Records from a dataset
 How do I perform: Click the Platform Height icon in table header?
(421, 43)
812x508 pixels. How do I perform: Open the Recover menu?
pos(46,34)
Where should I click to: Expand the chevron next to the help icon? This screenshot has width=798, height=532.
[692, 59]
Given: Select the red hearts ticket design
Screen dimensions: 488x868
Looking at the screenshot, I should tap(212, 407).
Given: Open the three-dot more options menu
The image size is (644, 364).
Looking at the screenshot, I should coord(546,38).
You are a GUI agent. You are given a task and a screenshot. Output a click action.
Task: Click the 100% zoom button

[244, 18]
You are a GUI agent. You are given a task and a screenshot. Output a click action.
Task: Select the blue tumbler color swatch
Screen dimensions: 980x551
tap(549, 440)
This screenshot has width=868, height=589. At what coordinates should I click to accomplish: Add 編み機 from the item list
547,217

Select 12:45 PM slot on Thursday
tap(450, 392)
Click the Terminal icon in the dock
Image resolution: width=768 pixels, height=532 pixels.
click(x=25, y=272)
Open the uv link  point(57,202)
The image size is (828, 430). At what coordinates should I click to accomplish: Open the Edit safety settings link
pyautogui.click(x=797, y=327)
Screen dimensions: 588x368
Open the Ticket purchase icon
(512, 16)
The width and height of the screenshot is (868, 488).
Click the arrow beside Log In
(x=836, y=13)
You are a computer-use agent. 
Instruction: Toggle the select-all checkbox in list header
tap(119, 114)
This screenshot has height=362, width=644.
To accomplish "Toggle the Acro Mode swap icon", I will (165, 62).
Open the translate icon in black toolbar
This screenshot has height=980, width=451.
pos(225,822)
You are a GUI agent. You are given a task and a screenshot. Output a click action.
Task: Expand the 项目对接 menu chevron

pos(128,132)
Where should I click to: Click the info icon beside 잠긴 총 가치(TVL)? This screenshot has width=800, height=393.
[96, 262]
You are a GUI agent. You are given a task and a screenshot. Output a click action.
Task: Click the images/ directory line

- PROBLEM DETAILS: Your reply should contain every entry, repeated exactly.

- ANSWER FOR THE TASK:
 How do I perform: Click the Platform Height icon in table header?
(421, 43)
812x508 pixels. How do I perform: Open the Recover menu?
pos(46,34)
Where should I click to: Expand the chevron next to the help icon? This screenshot has width=798, height=532.
[692, 59]
Given: Select the red hearts ticket design
Screen dimensions: 488x868
Looking at the screenshot, I should tap(212, 407).
Given: Open the three-dot more options menu
The image size is (644, 364).
Looking at the screenshot, I should coord(546,38).
You are a GUI agent. You are given a task and a screenshot. Output a click action.
Task: Click the 100% zoom button

[244, 18]
You are a GUI agent. You are given a task and a screenshot. Output a click action.
Task: Select the blue tumbler color swatch
Screen dimensions: 980x551
tap(549, 440)
This screenshot has width=868, height=589. At what coordinates should I click to accomplish: Add 編み機 from the item list
547,217

Select 12:45 PM slot on Thursday
tap(450, 392)
Click the Terminal icon in the dock
Image resolution: width=768 pixels, height=532 pixels.
click(x=25, y=272)
Open the uv link  point(57,202)
The image size is (828, 430). At what coordinates should I click to accomplish: Open the Edit safety settings link
pyautogui.click(x=797, y=327)
Screen dimensions: 588x368
Open the Ticket purchase icon
(512, 16)
The width and height of the screenshot is (868, 488).
Click the arrow beside Log In
(x=836, y=13)
You are a computer-use agent. 
Instruction: Toggle the select-all checkbox in list header
tap(119, 114)
This screenshot has height=362, width=644.
To accomplish "Toggle the Acro Mode swap icon", I will (165, 62).
Open the translate icon in black toolbar
This screenshot has height=980, width=451.
pos(225,822)
You are a GUI agent. You are given a task and a screenshot. Output a click action.
Task: Expand the 项目对接 menu chevron

pos(128,132)
Where should I click to: Click the info icon beside 잠긴 총 가치(TVL)? This screenshot has width=800, height=393.
[96, 262]
You are a GUI agent. You are given a task and a screenshot. Output a click action.
Task: Click the images/ directory line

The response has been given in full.